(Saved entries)
_ _ _ _ _

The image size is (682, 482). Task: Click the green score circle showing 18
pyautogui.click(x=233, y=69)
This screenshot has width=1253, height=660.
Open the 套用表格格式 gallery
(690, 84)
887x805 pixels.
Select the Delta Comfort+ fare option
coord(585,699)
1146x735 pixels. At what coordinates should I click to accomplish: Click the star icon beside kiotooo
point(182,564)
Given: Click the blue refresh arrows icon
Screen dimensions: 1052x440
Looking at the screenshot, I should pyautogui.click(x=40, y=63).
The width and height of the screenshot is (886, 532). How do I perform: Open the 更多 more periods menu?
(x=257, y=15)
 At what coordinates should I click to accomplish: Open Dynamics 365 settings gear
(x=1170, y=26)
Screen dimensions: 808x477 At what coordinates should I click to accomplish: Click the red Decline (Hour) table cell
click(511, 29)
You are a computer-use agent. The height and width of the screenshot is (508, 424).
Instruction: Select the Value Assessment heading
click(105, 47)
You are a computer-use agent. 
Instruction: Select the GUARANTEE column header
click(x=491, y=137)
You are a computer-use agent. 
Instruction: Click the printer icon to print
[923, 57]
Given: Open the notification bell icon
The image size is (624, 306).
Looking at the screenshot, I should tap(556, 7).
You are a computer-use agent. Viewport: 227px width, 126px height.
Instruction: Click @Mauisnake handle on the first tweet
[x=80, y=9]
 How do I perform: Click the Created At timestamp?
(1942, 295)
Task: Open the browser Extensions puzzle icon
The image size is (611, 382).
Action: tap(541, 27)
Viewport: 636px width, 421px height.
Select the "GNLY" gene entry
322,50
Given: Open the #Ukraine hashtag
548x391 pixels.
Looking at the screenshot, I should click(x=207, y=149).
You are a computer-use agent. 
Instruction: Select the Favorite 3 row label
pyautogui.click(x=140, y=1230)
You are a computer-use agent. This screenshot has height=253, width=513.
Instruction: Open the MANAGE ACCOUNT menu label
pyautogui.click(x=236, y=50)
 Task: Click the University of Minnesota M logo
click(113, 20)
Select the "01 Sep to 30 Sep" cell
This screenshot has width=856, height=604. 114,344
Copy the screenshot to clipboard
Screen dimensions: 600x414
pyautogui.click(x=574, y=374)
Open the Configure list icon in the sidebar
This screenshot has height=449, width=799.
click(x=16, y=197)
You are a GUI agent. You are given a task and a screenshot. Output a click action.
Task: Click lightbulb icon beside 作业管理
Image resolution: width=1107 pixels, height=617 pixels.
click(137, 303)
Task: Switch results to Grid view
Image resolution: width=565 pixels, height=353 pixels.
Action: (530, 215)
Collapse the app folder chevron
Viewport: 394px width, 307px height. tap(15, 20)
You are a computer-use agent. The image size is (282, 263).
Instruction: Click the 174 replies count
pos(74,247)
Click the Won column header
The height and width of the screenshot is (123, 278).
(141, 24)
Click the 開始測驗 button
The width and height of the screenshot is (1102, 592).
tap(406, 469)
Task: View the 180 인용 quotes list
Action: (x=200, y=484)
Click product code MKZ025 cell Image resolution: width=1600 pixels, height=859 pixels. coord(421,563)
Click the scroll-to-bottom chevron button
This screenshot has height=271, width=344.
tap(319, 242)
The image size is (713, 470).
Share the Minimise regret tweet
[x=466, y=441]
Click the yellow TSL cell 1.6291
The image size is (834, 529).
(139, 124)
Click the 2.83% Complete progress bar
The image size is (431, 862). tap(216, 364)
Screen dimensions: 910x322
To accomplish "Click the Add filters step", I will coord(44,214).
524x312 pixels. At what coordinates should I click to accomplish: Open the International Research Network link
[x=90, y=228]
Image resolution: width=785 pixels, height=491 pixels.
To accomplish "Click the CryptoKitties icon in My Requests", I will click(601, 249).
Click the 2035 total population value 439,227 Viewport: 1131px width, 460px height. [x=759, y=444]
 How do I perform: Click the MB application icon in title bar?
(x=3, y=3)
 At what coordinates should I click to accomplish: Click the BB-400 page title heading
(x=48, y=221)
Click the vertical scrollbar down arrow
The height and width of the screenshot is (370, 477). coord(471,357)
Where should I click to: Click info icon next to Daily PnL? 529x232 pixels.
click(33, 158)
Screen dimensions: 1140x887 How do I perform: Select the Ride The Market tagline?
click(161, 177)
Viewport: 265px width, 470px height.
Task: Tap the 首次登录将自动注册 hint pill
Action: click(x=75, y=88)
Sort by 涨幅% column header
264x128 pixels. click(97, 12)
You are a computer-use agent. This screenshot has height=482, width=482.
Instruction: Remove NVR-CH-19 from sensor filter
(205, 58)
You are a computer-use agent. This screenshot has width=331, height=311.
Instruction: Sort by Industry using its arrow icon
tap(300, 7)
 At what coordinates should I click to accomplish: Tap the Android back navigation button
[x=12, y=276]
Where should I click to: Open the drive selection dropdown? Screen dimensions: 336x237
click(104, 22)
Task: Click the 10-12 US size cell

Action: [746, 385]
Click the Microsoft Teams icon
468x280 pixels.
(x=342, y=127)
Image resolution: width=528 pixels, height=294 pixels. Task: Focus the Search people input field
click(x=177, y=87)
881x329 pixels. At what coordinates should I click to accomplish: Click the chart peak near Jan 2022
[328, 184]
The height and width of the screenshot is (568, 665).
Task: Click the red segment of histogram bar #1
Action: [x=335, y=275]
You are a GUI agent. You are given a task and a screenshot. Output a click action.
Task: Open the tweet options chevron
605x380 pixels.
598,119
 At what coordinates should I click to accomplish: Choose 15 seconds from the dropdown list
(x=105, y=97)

_ _ _ _ _

YOUR INSTRUCTIONS: Of the entries above, repeat exactly the lines between the line with "You are a computer-use agent. Viewport: 227px" and the line with "has height=253, width=513.", inclusive, and no others.

SOLUTION TO THE EXERCISE:
You are a computer-use agent. Viewport: 227px width, 126px height.
Instruction: Click @Mauisnake handle on the first tweet
[x=80, y=9]
 How do I perform: Click the Created At timestamp?
(1942, 295)
Task: Open the browser Extensions puzzle icon
The image size is (611, 382).
Action: tap(541, 27)
Viewport: 636px width, 421px height.
Select the "GNLY" gene entry
322,50
Given: Open the #Ukraine hashtag
548x391 pixels.
Looking at the screenshot, I should click(x=207, y=149).
You are a computer-use agent. 
Instruction: Select the Favorite 3 row label
pyautogui.click(x=140, y=1230)
You are a computer-use agent. This screenshot has height=253, width=513.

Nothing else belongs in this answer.